------ Extracted text ------
You don’t have to be a teacher to realize that “live, in the classroom” education is more engaging (and, ultimately, more productive) than a “Zoom, away from the classroom” education.  Somehow, the electricity that is generated by teacher and students working together, face-to-face, enhances every lesson.  While Zooming has gotten us through during these long days of Covid-19, it is really no one’s choice for best practice.  It’s a work-around that has somehow pushed itself to the front of many schools’ educational endeavors.

I admit to approaching Tuesday’s encounter with my Seventh Grade Language Arts students with some degree of anxiety.  A great deal of the class’s success rested on the engagement level of my students.  Would they pay attention to the class, or would they be distracted by the items that make their bedrooms so special to them?  Would students on the screen respond to my questions audibly, as they would in the classroom, or would I be answering most of my own questions in a silent vacuum?  Would the class that I had worked so hard to create even work in a Zoom classroom?  I had made some “Zoom tweaks” over the weekend.  Would they be enough?
------
Exercises:
(a) Decide whether each statement below agrees with the passage on teaching over Zoom. For each, answer yes or no and quote the words of the passage that settle it: (i) The writer says Zooming is no one's choice for best practice. (ii) The writer teaches Eighth Grade Language Arts. (iii) The writer made some changes for Zoom over the weekend.
(b) List every sentence in the passage on teaching over Zoom that ends with a question mark.
(c) From the passage on teaching over Zoom, extract the section that begins at the words "I admit to approaching" and stops after the words "they be enough?".
------ Provided records ------
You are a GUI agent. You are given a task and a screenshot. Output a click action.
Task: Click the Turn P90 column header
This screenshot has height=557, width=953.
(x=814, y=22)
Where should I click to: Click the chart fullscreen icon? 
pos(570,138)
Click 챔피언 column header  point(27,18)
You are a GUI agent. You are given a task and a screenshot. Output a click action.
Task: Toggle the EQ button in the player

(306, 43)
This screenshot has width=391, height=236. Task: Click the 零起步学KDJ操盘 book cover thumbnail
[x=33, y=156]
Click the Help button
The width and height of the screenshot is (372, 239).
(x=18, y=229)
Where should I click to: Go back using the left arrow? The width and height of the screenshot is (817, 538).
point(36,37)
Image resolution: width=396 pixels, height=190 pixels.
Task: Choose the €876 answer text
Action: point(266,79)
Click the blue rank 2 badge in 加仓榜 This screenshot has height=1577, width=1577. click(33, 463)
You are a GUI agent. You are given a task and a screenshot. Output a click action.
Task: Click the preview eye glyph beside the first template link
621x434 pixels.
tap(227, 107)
------
Answers by item number:
(a)
(i) Yes: "it is really no one’s choice for best practice"
(ii) No: "my Seventh Grade Language Arts students"
(iii) Yes: "I had made some “Zoom tweaks” over the weekend."

(b)
- Would they pay attention to the class, or would they be distracted by the items that make their bedrooms so special to them?
- Would students on the screen respond to my questions audibly, as they would in the classroom, or would I be answering most of my own questions in a silent vacuum?
- Would the class that I had worked so hard to create even work in a Zoom classroom?
- Would they be enough?

(c)
I admit to approaching Tuesday’s encounter with my Seventh Grade Language Arts students with some degree of anxiety.  A great deal of the class’s success rested on the engagement level of my students.  Would they pay attention to the class, or would they be distracted by the items that make their bedrooms so special to them?  Would students on the screen respond to my questions audibly, as they would in the classroom, or would I be answering most of my own questions in a silent vacuum?  Would the class that I had worked so hard to create even work in a Zoom classroom?  I had made some “Zoom tweaks” over the weekend.  Would they be enough?